— start of Listing —

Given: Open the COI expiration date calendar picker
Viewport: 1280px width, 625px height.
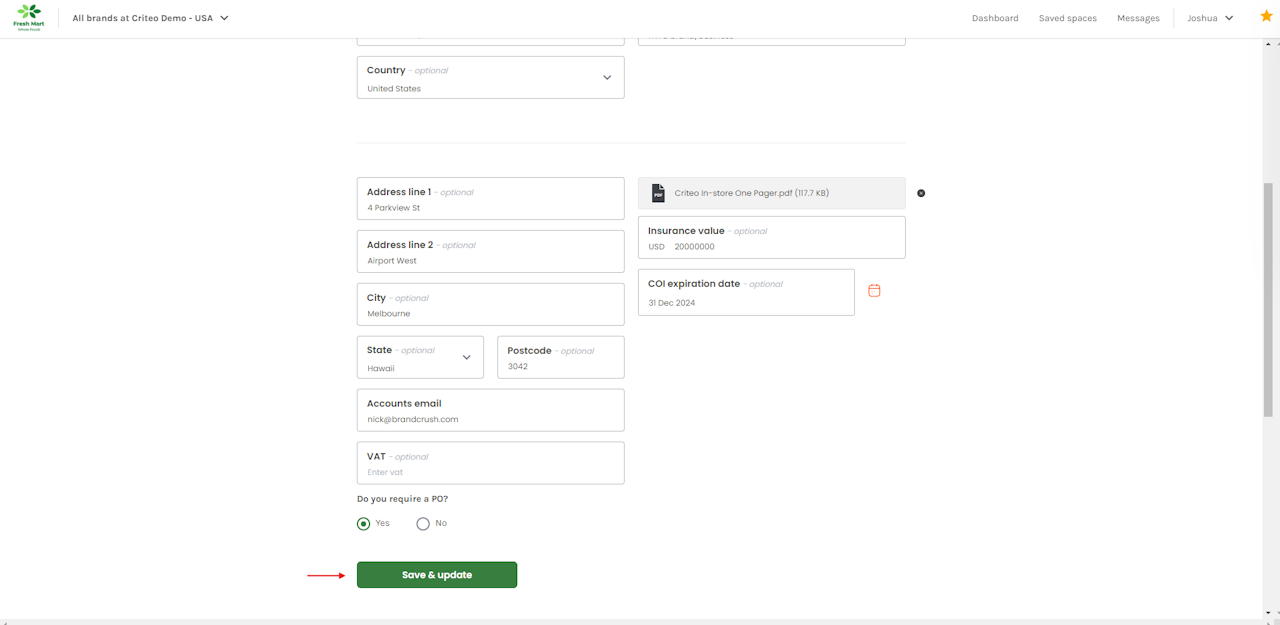Looking at the screenshot, I should pyautogui.click(x=874, y=291).
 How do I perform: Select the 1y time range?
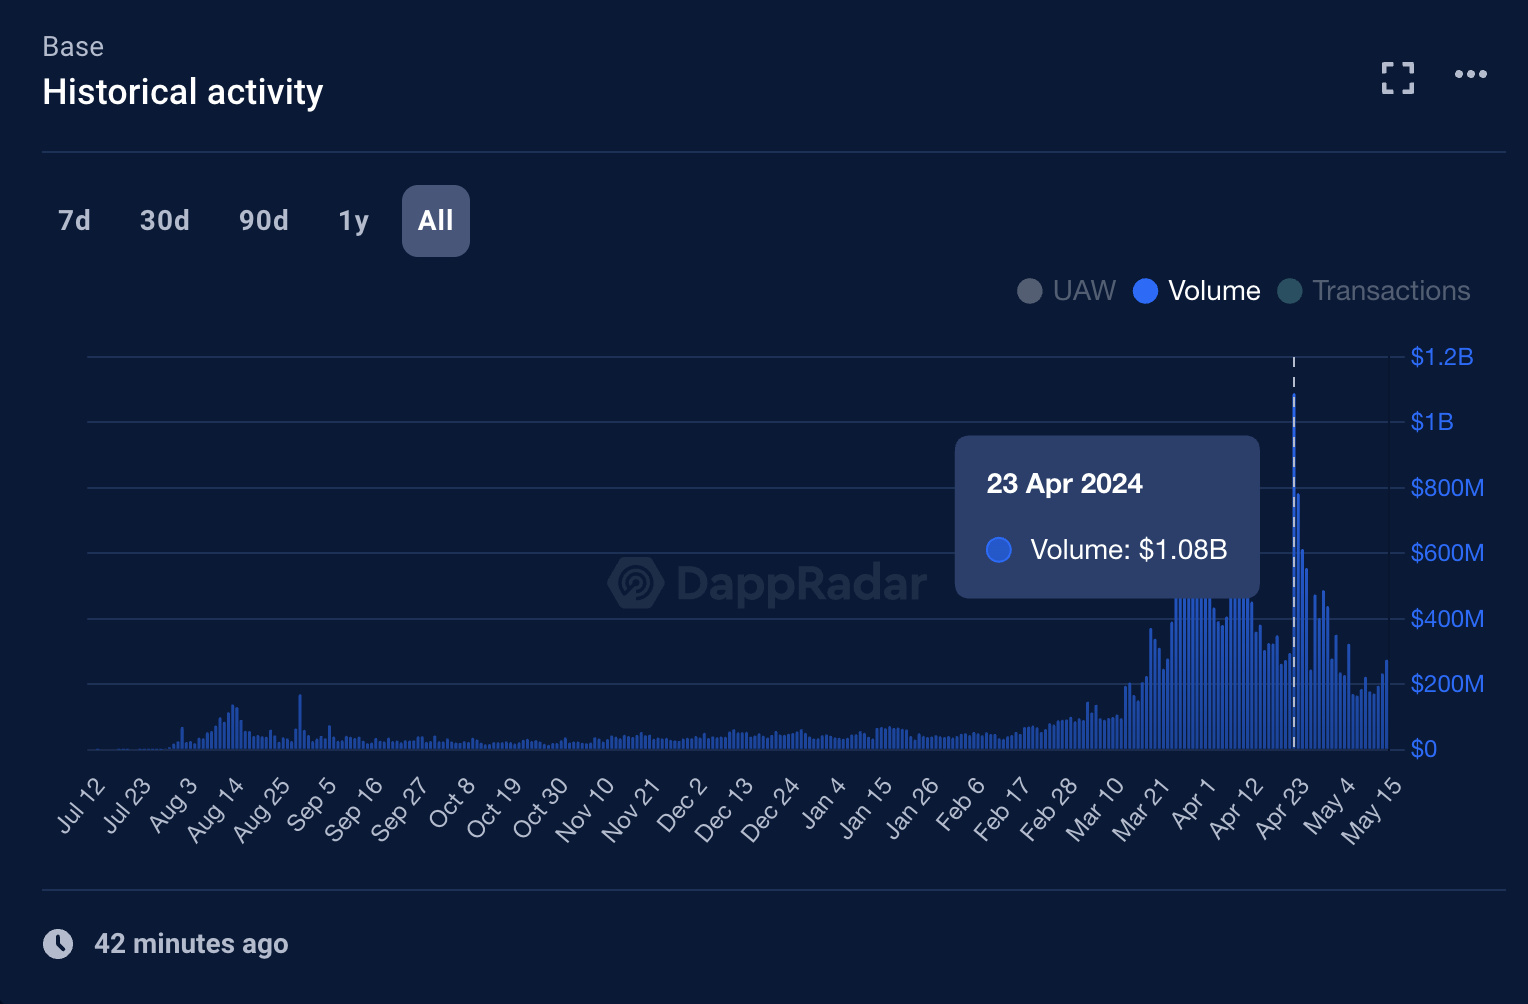pyautogui.click(x=352, y=221)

— end of Listing —

* Aim:
Please repeat every one of the entries above word for word, leaving out the pictures.

* Exercise solution:
Given: Open the COI expiration date calendar picker
Viewport: 1280px width, 625px height.
Looking at the screenshot, I should pyautogui.click(x=874, y=291).
 How do I perform: Select the 1y time range?
pyautogui.click(x=352, y=221)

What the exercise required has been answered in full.